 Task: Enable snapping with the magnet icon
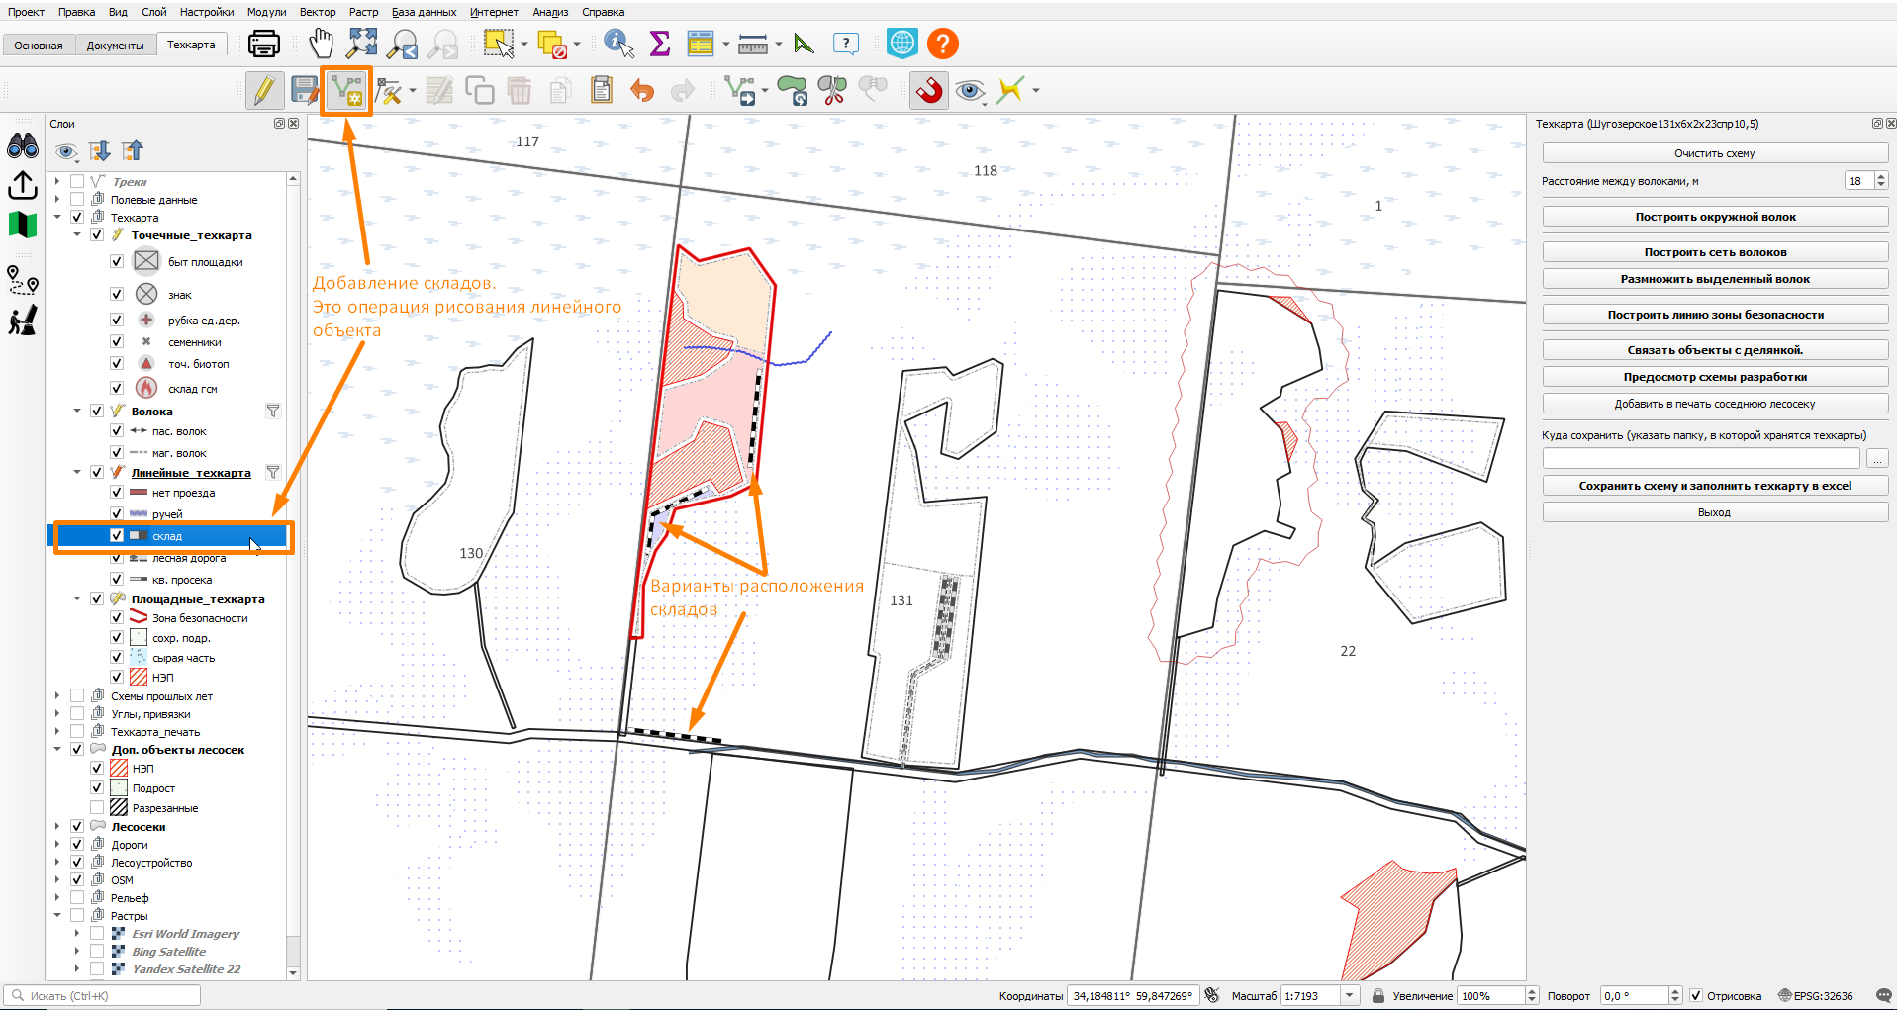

..........

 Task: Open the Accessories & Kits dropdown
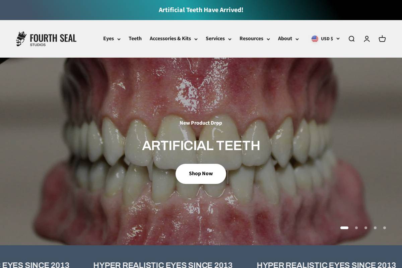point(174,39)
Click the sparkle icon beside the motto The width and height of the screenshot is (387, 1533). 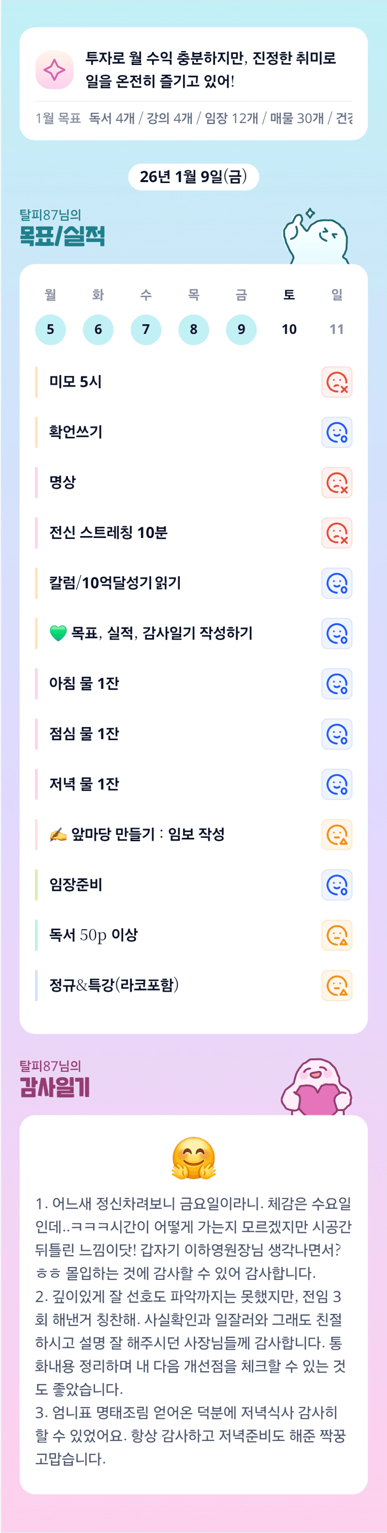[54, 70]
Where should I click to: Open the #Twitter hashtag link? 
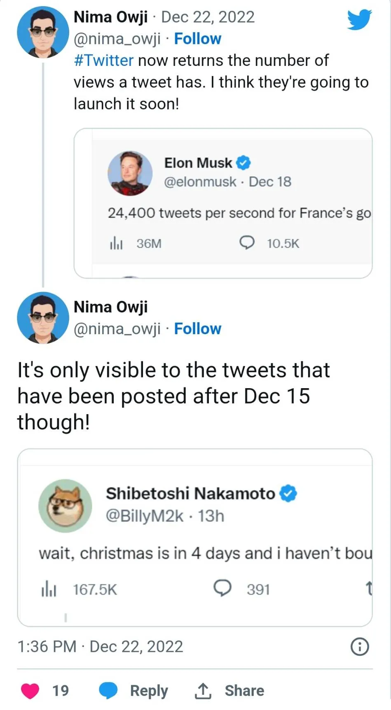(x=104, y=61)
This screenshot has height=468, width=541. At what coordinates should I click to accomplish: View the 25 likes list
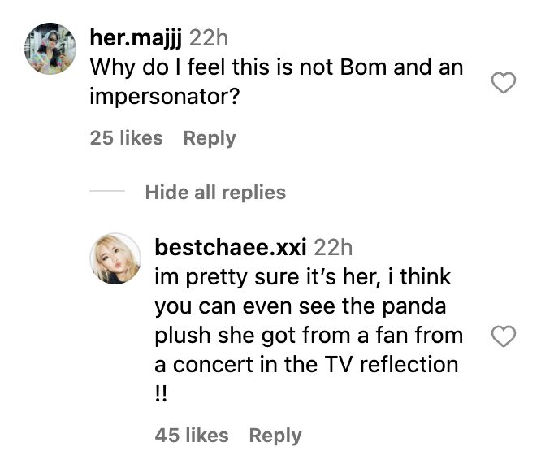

..........

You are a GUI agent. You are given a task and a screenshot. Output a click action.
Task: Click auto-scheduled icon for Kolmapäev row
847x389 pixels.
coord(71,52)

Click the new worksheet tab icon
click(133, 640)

..........

-- WHAT IS ASKED --
Copy out the rows word for word, beginning at the line that contains "Where should I" and stopping after the line that contains "This screenshot has". Omit the pictures from your answer.

-- SOLUTION TO THIS PROBLEM --
Where should I click to: Open the #Twitter hashtag link? 
(x=104, y=61)
This screenshot has height=468, width=541. At what coordinates should I click to accomplish: View the 25 likes list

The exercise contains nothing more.